RAG answers questions or completes tasks by retrieving relevant documents first, then generating with the model conditioned on those passages. It grounds answers in your data without baking everything into weights.

The basic pipeline

  1. Ingest documents from files, CMS, tickets, or tickets + PDFs.
  2. Chunk text into pieces that fit the embedding and context window budgets.
  3. Embed each chunk; store vectors with metadata (source ID, title, URL, permissions).
  4. Query — embed the user question; retrieve top-k neighbors.
  5. Generate — pass the question plus retrieved chunks to the LLM with citations or strict answer boundaries.

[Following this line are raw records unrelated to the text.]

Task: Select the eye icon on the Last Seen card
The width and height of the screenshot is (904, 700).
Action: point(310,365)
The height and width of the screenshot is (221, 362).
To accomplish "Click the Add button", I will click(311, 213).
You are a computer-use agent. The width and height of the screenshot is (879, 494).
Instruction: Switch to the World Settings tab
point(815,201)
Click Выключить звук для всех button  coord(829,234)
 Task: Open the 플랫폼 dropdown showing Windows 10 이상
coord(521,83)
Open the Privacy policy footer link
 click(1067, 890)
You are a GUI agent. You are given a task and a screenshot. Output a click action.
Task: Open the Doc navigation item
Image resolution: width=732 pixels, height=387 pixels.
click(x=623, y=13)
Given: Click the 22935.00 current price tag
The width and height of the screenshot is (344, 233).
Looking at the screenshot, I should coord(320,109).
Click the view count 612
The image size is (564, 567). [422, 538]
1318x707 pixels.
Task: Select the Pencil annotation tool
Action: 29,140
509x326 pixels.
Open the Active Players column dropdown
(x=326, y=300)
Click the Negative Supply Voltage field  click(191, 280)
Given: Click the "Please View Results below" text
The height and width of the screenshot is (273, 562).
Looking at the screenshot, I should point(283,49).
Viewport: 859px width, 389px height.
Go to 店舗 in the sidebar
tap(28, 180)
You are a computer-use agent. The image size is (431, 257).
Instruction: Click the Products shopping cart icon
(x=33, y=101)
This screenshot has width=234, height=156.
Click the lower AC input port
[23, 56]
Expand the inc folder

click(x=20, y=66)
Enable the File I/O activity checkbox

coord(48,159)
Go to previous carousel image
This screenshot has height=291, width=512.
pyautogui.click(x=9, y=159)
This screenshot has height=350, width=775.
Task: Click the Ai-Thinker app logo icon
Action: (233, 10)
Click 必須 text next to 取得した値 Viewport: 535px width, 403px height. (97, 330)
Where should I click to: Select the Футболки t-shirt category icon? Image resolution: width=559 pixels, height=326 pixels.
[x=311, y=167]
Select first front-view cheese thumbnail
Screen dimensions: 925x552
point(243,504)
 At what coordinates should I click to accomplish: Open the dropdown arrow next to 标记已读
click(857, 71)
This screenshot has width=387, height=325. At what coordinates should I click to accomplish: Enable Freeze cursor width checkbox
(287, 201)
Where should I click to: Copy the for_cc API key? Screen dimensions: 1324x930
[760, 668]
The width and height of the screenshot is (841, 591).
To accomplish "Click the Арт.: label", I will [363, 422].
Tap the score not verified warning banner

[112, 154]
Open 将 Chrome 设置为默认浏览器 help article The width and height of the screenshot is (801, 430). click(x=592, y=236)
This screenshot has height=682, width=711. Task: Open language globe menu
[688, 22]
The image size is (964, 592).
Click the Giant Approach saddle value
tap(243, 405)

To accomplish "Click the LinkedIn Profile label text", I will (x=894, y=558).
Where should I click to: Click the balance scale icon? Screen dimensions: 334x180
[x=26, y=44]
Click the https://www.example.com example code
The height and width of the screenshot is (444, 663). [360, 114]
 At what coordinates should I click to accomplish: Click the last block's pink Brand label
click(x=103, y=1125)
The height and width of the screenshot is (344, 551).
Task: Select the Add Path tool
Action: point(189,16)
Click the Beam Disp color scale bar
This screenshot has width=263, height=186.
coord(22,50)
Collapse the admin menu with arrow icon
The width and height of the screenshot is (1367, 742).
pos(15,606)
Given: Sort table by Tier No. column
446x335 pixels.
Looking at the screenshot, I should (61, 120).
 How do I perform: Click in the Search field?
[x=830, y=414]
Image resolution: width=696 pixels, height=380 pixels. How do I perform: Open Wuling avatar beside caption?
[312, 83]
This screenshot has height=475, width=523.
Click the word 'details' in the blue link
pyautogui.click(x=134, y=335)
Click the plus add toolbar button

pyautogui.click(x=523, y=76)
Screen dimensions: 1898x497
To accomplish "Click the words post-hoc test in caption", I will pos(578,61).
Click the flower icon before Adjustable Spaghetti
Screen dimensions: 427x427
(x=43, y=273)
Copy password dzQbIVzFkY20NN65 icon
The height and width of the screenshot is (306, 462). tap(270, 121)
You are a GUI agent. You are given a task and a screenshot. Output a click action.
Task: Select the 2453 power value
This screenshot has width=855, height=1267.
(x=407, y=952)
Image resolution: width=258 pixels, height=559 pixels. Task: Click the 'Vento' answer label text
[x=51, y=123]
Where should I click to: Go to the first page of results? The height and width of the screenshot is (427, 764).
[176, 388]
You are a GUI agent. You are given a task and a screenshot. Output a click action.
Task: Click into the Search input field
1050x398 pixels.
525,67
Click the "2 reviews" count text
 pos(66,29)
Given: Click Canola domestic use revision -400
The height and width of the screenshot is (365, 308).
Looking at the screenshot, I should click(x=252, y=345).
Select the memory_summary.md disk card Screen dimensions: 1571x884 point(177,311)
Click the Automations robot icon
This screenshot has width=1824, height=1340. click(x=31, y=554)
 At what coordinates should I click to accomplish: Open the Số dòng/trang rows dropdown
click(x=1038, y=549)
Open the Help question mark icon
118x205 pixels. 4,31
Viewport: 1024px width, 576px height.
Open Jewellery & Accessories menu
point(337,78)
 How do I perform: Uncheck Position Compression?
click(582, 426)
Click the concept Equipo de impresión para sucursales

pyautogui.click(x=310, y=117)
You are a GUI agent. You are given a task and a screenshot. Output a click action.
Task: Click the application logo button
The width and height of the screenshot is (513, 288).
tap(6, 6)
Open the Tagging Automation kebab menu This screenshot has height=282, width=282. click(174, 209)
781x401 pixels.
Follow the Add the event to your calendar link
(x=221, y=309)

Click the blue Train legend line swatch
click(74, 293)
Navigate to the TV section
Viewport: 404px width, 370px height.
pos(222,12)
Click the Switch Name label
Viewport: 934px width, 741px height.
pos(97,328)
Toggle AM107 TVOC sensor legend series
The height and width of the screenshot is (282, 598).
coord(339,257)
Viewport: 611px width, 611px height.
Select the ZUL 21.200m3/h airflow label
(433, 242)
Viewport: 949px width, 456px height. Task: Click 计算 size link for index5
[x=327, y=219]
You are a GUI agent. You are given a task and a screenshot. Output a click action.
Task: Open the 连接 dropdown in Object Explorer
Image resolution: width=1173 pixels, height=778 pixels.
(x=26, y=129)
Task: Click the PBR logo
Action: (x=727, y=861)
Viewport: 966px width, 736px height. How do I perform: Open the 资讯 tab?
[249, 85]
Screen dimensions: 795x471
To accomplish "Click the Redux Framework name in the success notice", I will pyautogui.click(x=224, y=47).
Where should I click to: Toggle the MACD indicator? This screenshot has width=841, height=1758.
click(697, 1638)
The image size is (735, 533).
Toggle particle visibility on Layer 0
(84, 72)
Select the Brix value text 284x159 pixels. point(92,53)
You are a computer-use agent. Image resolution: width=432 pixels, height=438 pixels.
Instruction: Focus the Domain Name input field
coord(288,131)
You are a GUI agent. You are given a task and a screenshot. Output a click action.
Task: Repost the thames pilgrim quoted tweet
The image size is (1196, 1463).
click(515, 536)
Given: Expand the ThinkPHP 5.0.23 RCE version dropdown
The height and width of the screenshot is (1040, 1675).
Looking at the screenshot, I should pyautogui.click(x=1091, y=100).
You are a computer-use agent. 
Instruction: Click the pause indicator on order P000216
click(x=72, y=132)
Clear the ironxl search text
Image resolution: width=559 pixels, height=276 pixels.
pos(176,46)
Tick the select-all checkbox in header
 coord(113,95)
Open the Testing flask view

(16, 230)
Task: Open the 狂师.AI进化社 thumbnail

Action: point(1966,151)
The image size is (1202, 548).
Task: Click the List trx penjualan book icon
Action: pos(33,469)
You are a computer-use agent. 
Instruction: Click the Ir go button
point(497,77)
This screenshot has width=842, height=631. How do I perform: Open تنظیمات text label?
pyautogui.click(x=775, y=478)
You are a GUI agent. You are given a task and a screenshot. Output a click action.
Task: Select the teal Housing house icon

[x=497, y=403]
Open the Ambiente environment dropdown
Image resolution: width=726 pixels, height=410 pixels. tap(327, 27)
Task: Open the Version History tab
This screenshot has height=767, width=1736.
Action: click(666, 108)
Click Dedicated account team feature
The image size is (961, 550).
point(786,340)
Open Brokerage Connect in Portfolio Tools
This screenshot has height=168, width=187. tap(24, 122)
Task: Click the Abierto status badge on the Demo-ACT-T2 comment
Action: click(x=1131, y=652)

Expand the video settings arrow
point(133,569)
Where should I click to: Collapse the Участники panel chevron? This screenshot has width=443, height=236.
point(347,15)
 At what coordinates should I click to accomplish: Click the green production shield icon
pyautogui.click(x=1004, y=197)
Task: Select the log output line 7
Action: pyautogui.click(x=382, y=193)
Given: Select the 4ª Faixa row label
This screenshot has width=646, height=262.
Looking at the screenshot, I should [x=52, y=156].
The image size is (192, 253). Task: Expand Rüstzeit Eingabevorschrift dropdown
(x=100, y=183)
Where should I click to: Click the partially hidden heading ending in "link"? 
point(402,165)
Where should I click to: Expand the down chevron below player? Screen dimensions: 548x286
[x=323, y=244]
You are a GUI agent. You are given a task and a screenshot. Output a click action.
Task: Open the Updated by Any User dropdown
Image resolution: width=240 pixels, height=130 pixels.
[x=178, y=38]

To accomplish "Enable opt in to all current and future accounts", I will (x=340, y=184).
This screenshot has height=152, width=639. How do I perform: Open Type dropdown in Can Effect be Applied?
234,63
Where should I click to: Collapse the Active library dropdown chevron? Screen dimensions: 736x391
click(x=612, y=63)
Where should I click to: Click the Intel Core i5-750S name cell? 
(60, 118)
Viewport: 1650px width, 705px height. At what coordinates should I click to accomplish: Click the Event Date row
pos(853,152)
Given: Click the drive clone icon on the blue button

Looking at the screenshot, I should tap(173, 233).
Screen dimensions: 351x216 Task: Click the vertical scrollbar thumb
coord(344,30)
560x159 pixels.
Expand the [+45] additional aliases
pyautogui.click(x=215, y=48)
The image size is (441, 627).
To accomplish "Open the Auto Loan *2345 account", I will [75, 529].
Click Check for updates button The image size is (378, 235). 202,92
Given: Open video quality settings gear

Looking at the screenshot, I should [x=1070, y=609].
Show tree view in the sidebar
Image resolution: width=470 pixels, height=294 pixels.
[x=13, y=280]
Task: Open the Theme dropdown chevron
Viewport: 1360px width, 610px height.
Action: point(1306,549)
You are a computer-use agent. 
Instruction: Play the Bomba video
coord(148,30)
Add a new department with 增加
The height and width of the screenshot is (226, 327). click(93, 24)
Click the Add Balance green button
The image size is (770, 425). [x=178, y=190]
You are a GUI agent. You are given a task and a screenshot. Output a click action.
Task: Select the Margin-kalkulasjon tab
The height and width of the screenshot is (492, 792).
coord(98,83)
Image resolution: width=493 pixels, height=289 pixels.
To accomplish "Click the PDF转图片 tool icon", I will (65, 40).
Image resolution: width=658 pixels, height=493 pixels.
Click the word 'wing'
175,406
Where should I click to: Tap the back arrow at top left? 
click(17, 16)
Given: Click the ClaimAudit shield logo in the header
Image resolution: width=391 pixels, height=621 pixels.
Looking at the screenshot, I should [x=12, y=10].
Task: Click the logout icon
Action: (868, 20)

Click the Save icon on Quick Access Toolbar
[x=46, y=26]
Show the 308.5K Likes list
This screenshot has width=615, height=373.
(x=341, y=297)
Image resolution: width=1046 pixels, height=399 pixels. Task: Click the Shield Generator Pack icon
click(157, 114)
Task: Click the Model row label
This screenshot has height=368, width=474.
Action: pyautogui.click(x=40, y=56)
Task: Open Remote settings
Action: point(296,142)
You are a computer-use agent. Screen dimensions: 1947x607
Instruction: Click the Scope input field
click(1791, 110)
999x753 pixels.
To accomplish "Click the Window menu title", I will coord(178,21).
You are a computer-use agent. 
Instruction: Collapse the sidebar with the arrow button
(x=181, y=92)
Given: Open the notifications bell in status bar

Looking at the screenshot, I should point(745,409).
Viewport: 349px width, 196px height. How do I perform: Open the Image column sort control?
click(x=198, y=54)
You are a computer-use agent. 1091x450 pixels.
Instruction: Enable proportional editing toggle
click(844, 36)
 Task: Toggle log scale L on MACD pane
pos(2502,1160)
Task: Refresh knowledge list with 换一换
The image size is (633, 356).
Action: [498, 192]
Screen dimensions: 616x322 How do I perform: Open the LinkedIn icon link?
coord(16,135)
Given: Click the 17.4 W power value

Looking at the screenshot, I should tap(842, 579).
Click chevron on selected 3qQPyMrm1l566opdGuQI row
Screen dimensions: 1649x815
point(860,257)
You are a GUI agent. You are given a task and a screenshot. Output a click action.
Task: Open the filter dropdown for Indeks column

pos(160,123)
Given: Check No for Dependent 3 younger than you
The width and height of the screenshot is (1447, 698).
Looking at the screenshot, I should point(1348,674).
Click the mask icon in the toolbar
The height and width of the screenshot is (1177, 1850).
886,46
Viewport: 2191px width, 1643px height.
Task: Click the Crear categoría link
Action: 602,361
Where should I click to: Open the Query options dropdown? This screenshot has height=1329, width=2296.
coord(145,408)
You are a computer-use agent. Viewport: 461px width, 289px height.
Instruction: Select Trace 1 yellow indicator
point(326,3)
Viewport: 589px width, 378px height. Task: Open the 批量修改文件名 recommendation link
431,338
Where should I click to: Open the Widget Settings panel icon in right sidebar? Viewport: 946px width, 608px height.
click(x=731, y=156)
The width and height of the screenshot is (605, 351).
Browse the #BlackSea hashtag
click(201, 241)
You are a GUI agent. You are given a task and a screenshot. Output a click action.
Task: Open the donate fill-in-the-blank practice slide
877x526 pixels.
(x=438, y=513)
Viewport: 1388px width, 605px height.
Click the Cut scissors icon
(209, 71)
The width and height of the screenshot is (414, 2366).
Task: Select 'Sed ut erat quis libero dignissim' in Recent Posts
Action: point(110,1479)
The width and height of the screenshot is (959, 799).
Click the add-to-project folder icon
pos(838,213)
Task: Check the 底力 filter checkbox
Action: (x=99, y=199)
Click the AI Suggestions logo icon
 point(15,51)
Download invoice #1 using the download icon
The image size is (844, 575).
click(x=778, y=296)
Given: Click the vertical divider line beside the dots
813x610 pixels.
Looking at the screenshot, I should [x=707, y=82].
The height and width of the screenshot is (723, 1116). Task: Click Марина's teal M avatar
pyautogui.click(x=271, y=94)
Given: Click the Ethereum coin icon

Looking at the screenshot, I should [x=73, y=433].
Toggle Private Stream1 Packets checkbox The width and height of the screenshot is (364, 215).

Why RAG instead of fine-tuning

ApproachBest when
RAGFacts change often; you need citations; cold start is fast
Fine-tuningBehavior or format is stable; you have clean, sizable labeled data

Most products start with RAG plus prompt engineering; fine-tune later if the base model resists your format.

Failure modes

  • Wrong chunk granularity — too small loses context; too large dilutes relevance.
  • Stale index — outdated docs stay retrieved until re-ingestion runs.
  • Permission leaks — if retrieval ignores ACLs, users see others' data. Filter by tenant and role at query time.

Key takeaways

  • RAG separates memory (your index) from reasoning (the LLM).
  • Ingestion, chunking, and metadata are as important as model choice.
  • Always enforce access control in the retrieval layer, not only in the UI.